Novartis is a global healthcare company based in Switzerland with core competencies in pharmaceuticals, eye care (Alcon), and generics (Sandoz). In 2015, Novartis realized $49.4BN in net sales, with 18% of net sales ($8.9BN) in operating expenses for R&D.
Improving Novartis’ Response to Growing Disease Burden Requires R&D Investment and Review of Cold Chain and Manufacturing Processes
Central to the global health climate challenge faced by Novartis is its need for flexibility. Novartis must quickly respond to provide vaccines and pharmaceutical agents when demand fluctuates in the face of disease pandemics. Research, development, and manufacturing budgets for pandemics prove challenging to forecast because global disease burden resulting from climate change is, itself, difficult to ascertain. Fluctuating weather patterns are not expected to lead to occurrences of new disease, but they are very likely to lead to disease proliferation in new geographical areas. Unfortunately, alterations in disease patterns will contribute to the extension of existing health burdens in poor regions and communities hit hardest by communicable disease. To respond adequately, Novartis’ manufacturing processes require flexible capacity to accommodate new product development; for example, for drug-resistant malaria. Moreover, as the geographic regions affected grow, Novartis must ensure its vaccine distribution cold chain remains effectively and sustainably operated. Sustainable cold chain operation could mean, for example, use of energy efficient refrigeration units.
Novartis currently has partnerships with the World Health Organization and other NGOs to support distribution of products like its anti-malarial Coartem. However, a large R&D challenge persists. The pharmaceutical industry’s response to the Ebola, Zika, and H1N1 outbreaks of the past decade depleted firms’ global health R&D budgets. In particular, when cases of H1N1 and Ebola turned out to be less widespread than anticipated, firms like Novartis realized little or no return on R&D investment. Increased climate and global health uncertainty do little to incentivize Novartis to invest in pandemic drug discovery and development.
Sustainable Business Practices Have Been Central to Novartis’ Operations for Years, but More Needs to Be Done to Address Global Health Challenges
Novartis is a leader in the pharmaceutical industry for its approach to sustainable development. While Novartis’ revenues more than doubled between 2000 and 2015, Novartis’ emissions declined over the period. Most of this success is attributable to four factors: (1) reductions in greenhouse gas emissions, (2) responsible water management, (3) use of sustainable packaging, and (4) assessment of the supply chain environmental footprint. Novartis is also one of a handful of pharmaceutical companies that uses a carbon price to assess investment decisions.
Beyond sustainability goals, Novartis consistently demonstrates broader corporate social responsibility goals. Novartis’ Malaria Initiative is one of the industry’s largest access-to-medicine programs, having provided more than 750 million treatments to-date to reduce malaria deaths.

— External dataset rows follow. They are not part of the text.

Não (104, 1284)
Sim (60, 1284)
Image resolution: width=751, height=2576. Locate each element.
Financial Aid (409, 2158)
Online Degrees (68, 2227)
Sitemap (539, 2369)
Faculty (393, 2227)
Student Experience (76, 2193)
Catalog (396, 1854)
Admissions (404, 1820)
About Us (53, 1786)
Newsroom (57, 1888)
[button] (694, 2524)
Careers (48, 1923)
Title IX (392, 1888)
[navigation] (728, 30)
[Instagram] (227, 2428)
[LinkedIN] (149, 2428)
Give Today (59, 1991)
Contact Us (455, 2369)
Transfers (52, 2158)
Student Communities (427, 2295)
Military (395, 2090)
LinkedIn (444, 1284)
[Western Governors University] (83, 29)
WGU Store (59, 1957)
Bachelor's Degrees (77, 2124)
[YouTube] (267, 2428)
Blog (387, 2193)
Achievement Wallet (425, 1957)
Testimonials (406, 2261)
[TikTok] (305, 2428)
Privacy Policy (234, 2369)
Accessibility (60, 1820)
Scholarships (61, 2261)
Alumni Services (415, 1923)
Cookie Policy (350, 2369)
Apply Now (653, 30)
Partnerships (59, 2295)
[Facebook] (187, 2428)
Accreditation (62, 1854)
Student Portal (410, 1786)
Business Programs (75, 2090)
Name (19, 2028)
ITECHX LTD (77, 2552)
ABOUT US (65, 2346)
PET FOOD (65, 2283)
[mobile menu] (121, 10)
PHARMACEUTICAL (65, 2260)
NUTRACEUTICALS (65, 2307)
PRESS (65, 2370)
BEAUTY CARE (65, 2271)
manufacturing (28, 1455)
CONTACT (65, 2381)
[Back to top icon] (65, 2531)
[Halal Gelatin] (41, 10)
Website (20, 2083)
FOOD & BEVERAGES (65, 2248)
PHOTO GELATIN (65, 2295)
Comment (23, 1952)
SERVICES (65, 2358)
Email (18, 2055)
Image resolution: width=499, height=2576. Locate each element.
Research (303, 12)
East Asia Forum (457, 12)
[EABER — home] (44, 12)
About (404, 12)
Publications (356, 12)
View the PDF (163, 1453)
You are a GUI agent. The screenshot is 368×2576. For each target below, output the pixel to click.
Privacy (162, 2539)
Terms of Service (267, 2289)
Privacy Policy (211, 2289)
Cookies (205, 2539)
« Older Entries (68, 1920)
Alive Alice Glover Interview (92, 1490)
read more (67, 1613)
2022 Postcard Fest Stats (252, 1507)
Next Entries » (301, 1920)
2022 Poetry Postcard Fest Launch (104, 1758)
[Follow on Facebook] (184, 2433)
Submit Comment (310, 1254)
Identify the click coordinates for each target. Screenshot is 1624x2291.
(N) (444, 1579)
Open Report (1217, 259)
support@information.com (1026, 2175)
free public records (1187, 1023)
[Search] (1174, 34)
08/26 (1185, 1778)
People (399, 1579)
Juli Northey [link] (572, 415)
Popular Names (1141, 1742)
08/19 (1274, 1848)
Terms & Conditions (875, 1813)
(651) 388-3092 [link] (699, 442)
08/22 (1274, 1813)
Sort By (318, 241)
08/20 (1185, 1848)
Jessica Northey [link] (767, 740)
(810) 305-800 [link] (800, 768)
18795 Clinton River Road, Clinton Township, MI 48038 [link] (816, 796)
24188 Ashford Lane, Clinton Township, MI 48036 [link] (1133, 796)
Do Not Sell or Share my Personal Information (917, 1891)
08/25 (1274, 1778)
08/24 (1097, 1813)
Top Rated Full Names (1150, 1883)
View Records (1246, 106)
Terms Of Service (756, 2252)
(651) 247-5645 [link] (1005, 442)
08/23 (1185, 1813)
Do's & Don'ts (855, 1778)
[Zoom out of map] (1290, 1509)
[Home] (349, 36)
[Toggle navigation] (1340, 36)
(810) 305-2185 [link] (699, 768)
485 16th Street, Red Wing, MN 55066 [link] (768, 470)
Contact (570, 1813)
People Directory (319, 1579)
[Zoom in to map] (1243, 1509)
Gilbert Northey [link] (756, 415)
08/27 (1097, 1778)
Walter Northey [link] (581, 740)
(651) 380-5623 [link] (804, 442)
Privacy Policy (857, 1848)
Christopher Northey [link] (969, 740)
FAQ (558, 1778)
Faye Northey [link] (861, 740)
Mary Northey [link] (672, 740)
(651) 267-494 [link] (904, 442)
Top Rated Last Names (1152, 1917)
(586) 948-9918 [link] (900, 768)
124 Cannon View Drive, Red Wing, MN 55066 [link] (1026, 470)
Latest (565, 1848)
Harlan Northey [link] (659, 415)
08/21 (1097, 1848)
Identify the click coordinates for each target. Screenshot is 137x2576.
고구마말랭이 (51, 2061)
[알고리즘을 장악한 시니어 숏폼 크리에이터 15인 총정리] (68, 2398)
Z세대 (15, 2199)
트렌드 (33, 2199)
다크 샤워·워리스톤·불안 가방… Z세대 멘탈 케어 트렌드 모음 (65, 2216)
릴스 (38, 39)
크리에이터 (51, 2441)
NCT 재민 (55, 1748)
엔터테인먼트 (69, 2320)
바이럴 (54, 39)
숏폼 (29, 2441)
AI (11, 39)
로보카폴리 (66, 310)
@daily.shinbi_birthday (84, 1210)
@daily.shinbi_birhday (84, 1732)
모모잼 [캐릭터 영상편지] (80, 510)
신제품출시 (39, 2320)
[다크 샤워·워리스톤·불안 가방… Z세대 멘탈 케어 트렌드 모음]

Making Health Part of the Climate Debate: Aligning Incentives
Novartis and other players in the pharmaceutical industry have made commendable progress in supporting sustainable development. However, more needs to be done to prepare for the increased communicable disease burden that accompanies climate change. To this end, Novartis should consider:
Improving collaborations with national and international organizations to understand pandemic models and systems risks. Significant gaps exist in our understanding of the timing, geographic range, and severity of global pandemics. More study and collaboration with NGOs and public health organizations will be required to help Novartis understand and predict disease burden, and to support manufacturing and cold chain operational enhancements.
Partnering with other pharmaceutical and public health entities to share costs. Individual pharmaceutical companies should not be expected to take on the infectious disease response burden alone. Partnerships with biotechnology firms, other pharmaceutical companies, and governments should focus on payment and/or cost sharing agreements that support continued drug discovery and innovation.